Lactic Acid/Lactate – a byproduct created when your body breaks down glucose for energy. Your body reconverts and recycles this back into energy.

Graduated Compression – compression socks, tights, or calf sleeves that are tighter at the bottom and loosen slightly as you go up the calf and lower leg to fight the effects of gravity on bloodflow.


The graduated compression  of products like CEP compression socks and sleeves does three things:

FORCES ARTERIES TO DILATE, increasing blood flow through them. Arteries carry oxygen and nutrient-rich blood from the heart to your muscles.
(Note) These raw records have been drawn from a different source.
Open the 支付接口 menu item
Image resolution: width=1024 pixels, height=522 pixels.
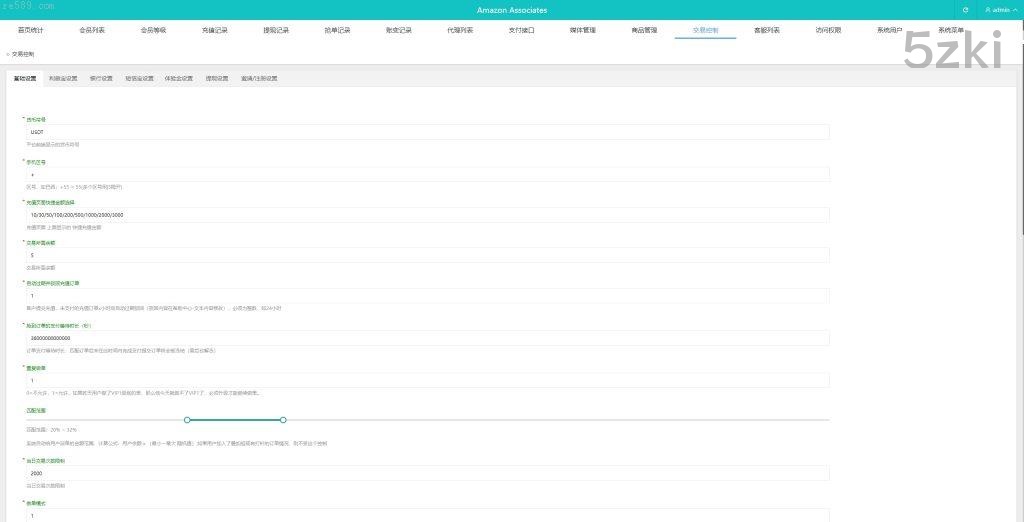(521, 31)
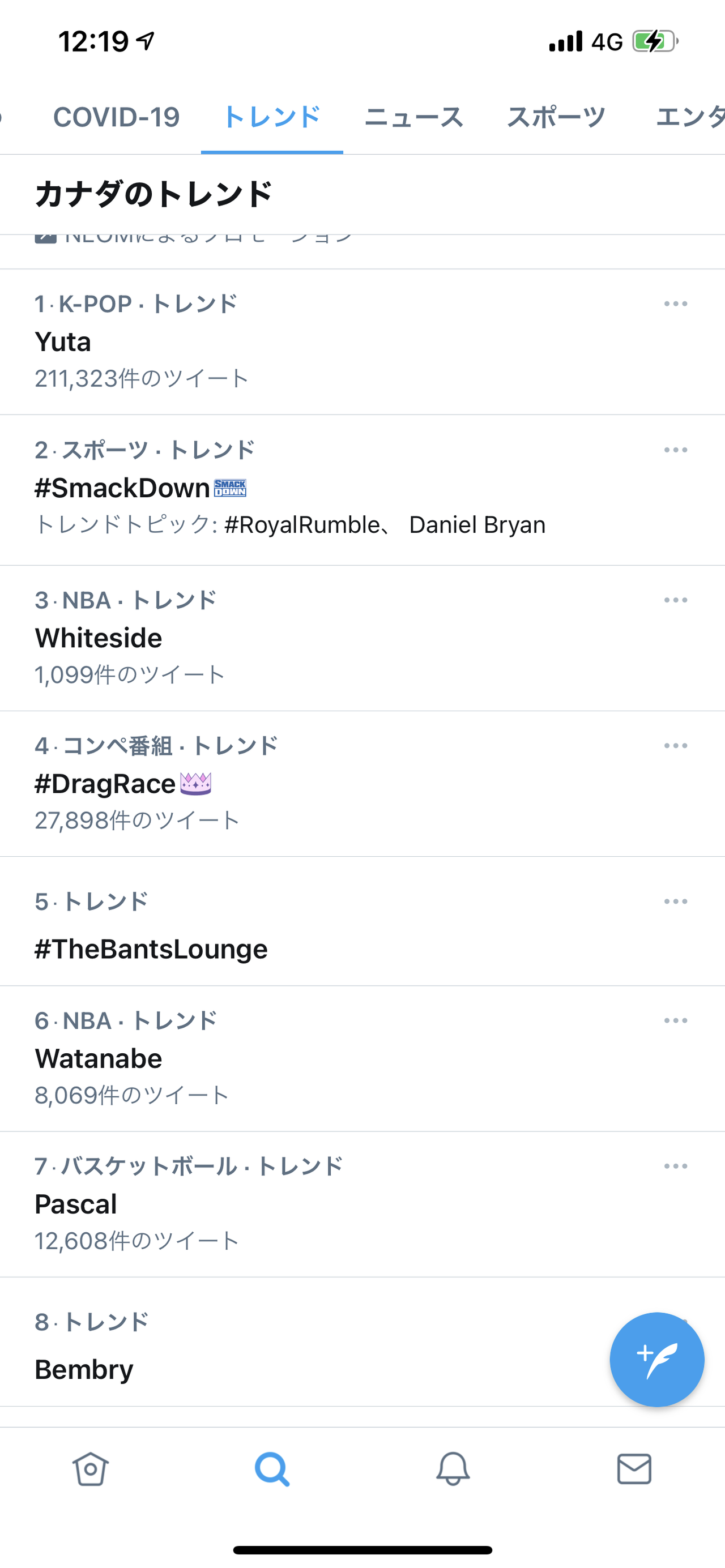Open the Bembry trend entry
Viewport: 725px width, 1568px height.
click(x=84, y=1370)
FORCES VEINS TO CONSTRICT. This is a weird one. I won’t dive into a wormhole of anatomy and physiology, but forcing the walls of veins to constrict actually makes the blood flow through them more quickly. Veins take the deoxygenated blood which is full of waste product away from your muscles.

REDUCES MUSCLE VIBRATION. When you strike the ground, the impact sends small vibrations up through the muscles of your lower body, making them work a little bit harder to stabilize themselves. Compression gear helps to offset that.

REDUCES SWELLING. The compression forces bloodflow in a way that doesn’t happen naturally when you are in a seated position for a long time (for instance, on a long plane ride, or stuck at your desk for hours on end), so fluid doesn’t have a chance to pool in your lower legs.

So more good stuff coming in, and more bad stuff going out – great! The same idea carries over to your recovery phase as well – muscles also need that oxygen and nutrient-rich blood to repair themselves.